Un film de Diego Ongaro

Inspirez, respirez

Mercury Maxwell, dit « Money Merc », est un célèbre rappeur qui vit une crise existentielle. Il s’isole dans une zone rurale du Massachussetts pour prendre du recul, faire le point et retrouver l’inspiration…

Down with the king film movie

Dès la première séquence, le film, présenté à Cannes en 2021 dans la sélection ACID, détone : à côté d’une maison manifestement isolée dans la forêt, un Afro-Américain observe un arbre tombé, vêtu d’un pantalon de camouflage, de claquettes-chaussettes, et d’un gros manteau de fourrure ouvert sur son torse nu. Réalisé par Diego Ongaro, un Français installé aux États-Unis, "Down with the King" s’installe rapidement dans une esthétique de cinéma indépendant américain, prenant le temps de filmer ses personnages avec un mélange de tendresse et d’humour décalé.

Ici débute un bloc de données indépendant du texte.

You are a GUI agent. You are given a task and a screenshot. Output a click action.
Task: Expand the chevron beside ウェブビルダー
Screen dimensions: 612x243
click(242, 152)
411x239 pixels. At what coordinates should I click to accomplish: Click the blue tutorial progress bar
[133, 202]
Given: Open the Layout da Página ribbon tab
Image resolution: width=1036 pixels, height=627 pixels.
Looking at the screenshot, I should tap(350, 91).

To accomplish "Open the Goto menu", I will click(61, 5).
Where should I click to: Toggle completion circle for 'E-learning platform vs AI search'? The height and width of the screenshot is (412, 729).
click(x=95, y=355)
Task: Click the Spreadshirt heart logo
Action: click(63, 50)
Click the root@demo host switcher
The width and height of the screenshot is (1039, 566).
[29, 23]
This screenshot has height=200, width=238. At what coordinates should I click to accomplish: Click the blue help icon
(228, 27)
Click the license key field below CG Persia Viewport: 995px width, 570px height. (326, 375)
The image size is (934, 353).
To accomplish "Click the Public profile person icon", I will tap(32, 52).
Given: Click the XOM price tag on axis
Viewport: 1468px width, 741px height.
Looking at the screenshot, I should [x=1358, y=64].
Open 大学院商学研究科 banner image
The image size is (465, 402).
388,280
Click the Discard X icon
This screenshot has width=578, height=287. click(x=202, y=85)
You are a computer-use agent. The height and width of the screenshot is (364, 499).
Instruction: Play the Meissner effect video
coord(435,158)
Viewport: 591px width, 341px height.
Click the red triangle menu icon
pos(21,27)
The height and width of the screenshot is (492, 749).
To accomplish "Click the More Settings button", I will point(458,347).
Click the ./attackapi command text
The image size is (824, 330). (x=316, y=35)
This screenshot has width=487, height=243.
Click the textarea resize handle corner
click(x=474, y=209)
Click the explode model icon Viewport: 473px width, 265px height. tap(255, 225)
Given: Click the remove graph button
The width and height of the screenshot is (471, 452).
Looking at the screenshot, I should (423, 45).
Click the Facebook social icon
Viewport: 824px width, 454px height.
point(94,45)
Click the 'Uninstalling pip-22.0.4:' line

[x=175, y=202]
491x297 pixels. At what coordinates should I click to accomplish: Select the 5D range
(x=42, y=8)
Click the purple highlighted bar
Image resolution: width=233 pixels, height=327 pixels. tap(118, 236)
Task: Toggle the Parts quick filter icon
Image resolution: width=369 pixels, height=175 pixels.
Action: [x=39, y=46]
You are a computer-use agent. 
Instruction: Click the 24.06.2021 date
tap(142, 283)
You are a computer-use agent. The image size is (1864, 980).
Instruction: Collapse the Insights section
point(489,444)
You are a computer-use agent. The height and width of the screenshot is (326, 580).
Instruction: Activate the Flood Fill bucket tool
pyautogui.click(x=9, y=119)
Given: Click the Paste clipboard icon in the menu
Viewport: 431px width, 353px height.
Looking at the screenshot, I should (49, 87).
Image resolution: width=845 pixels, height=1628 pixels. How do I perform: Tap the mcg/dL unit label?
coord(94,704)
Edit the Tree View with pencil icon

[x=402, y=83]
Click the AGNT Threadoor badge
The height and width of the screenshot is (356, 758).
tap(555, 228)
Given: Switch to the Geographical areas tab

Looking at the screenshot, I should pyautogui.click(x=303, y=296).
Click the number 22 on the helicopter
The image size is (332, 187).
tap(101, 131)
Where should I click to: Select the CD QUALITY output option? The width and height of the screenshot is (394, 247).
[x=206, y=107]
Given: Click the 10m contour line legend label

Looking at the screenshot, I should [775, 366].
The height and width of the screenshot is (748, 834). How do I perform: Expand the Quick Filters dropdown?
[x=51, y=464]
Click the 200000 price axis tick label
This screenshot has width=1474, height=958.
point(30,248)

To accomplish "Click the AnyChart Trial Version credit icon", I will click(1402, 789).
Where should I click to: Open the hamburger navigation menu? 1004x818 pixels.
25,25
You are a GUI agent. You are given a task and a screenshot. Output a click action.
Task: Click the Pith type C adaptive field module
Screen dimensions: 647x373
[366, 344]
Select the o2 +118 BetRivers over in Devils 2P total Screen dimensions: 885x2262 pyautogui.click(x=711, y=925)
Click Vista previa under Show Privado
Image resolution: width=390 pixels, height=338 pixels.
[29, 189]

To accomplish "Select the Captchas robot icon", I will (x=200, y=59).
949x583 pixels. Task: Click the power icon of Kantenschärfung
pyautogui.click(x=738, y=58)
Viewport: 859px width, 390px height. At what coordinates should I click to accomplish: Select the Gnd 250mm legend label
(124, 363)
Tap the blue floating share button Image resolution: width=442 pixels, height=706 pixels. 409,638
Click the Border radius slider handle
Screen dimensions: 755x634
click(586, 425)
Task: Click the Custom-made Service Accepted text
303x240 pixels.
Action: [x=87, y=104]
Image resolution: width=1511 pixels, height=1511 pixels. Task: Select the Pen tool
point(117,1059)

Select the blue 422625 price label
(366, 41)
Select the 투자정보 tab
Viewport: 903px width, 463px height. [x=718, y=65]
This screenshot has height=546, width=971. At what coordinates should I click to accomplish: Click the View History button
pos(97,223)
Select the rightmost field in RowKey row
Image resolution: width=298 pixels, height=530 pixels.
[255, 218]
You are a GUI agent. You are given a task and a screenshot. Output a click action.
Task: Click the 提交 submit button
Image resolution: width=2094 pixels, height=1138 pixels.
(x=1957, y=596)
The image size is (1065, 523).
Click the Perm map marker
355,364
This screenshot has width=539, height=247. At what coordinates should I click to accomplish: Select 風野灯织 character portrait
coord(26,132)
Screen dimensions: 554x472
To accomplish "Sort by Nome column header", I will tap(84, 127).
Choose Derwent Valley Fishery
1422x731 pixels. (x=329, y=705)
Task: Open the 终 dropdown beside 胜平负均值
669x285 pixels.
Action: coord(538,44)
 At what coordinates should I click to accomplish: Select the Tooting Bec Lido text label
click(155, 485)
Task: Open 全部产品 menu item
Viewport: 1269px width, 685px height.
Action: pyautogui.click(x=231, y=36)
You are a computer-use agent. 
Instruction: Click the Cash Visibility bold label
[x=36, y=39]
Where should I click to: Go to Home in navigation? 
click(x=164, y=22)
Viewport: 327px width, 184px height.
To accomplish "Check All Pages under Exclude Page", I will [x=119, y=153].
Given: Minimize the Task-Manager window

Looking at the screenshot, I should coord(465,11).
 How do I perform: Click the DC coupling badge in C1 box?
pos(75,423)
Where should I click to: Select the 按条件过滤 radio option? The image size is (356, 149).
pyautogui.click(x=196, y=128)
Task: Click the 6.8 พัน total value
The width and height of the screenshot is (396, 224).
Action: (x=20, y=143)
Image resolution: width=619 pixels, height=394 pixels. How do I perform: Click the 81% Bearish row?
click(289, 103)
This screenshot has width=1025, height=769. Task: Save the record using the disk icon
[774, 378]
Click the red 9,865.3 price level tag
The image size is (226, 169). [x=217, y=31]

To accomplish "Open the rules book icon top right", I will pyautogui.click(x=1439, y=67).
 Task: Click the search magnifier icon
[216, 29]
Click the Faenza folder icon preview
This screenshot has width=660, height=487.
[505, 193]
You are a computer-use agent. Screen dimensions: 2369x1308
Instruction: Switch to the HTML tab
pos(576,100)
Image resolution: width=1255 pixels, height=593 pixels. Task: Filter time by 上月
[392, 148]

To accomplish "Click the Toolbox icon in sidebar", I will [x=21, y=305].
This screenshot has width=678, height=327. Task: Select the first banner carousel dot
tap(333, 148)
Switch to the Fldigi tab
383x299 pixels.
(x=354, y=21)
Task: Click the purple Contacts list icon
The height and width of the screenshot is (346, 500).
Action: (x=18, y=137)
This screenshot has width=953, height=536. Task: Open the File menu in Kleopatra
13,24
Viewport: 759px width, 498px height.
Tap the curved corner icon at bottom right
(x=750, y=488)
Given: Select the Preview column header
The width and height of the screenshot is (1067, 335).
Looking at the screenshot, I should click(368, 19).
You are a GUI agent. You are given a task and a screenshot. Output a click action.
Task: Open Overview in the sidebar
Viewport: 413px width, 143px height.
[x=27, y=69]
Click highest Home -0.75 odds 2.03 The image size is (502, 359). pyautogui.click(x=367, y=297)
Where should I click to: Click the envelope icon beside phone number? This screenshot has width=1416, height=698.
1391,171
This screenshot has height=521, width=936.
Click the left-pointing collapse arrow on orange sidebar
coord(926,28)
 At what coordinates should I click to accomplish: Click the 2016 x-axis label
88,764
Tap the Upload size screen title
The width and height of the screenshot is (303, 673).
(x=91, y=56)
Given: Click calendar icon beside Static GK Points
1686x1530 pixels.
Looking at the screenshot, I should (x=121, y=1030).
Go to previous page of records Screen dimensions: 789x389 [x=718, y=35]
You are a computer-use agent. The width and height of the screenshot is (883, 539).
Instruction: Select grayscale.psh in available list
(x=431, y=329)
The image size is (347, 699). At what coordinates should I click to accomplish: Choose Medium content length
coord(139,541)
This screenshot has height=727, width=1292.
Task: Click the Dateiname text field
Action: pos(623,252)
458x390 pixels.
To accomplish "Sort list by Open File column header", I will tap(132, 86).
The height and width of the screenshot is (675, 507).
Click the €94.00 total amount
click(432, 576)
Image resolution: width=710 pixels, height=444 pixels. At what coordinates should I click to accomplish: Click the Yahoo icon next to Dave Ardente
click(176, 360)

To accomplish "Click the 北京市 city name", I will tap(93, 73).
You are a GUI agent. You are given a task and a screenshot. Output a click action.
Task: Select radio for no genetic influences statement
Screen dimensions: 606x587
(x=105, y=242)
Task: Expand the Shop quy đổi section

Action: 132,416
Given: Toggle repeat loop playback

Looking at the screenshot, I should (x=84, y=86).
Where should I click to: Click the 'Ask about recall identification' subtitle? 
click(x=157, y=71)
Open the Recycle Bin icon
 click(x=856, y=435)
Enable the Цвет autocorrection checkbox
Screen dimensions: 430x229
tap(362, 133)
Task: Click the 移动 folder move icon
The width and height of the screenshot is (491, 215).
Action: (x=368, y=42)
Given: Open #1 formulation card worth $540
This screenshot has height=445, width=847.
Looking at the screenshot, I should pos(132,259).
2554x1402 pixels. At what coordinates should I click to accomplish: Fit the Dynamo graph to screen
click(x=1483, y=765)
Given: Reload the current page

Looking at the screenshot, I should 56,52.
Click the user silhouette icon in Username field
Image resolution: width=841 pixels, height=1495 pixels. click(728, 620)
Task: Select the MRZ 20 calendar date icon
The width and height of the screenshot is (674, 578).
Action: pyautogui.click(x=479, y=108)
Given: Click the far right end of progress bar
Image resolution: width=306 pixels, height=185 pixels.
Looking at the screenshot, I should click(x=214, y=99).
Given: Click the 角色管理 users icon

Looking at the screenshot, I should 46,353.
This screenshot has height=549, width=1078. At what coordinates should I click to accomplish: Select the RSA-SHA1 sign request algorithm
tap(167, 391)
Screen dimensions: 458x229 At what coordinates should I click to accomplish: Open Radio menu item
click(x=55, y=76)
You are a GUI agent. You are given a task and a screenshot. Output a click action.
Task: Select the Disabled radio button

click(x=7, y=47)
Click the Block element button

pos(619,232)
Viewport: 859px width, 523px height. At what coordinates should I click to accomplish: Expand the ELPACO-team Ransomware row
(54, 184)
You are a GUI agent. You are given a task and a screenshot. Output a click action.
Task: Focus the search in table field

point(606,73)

La grande qualité de ce long métrage tient dans sa capacité à ne pas tomber dans les clichés tout en s’en moquant avec une grande subtilité. Ainsi, le héros, star du rap, est certes doté de caractéristiques bling-bling et provocatrices, mais c’est surtout un homme qui cherche à composer avec ses fêlures et qui fait preuve d’une grande ouverture d’esprit, n’hésitant pas à s’impliquer dans des activités très éloignées de ses repères et habitudes (couper une carcasse bovine ou un arbre, donner à manger à des porcs…) et allant à la rencontre de personnes qui sont a priori très différentes de lui. Ainsi, les liens qu’il tisse avec Bob et Michaele sont à la fois étonnants et touchants, contribuant en grande partie à faire de ce film une œuvre humaniste qui prône le vivre-ensemble sans tambours ni trompettes.

Abordant des questions comme l’épanouissement et la reconnaissance, "Down with the King" fait cohabiter des univers a priori incompatibles, en insérant du gangsta rap dans un territoire où dominent les activités agricoles (le Massachussetts, plus souvent filmé du côté de Boston que dans ces zones rurales de faible densité). C’est donc avec ébahissement et délectation que l’on découvre l’inattendu exercice de flow du fermier Bob, ou que l’on assiste à l’affectueuse relation entre l’artiste et une locale qui ne correspond aucunement à l’image caricaturale des femmes dans les clips de rap.

Parvenant à instaurer une prodigieuse fluidité dans la dissonance, ce long métrage perd un peu en souffle durant sa dernière demi-heure mais reste séduisant jusqu’au bout, entre autres grâce aux protagonistes impeccablement incarnés par Freddie Gibbs (vrai rappeur qui fait, des débuts prometteurs à l’écran), Bob Tarasuk (vrai bûcheron-fermier que Diego Ongaro avait déjà filmé dans un court puis dans son premier long, tous deux intitulés "Bob and the Trees") et Jamie Neumann (vraie actrice qui mériterait d’être plus connue).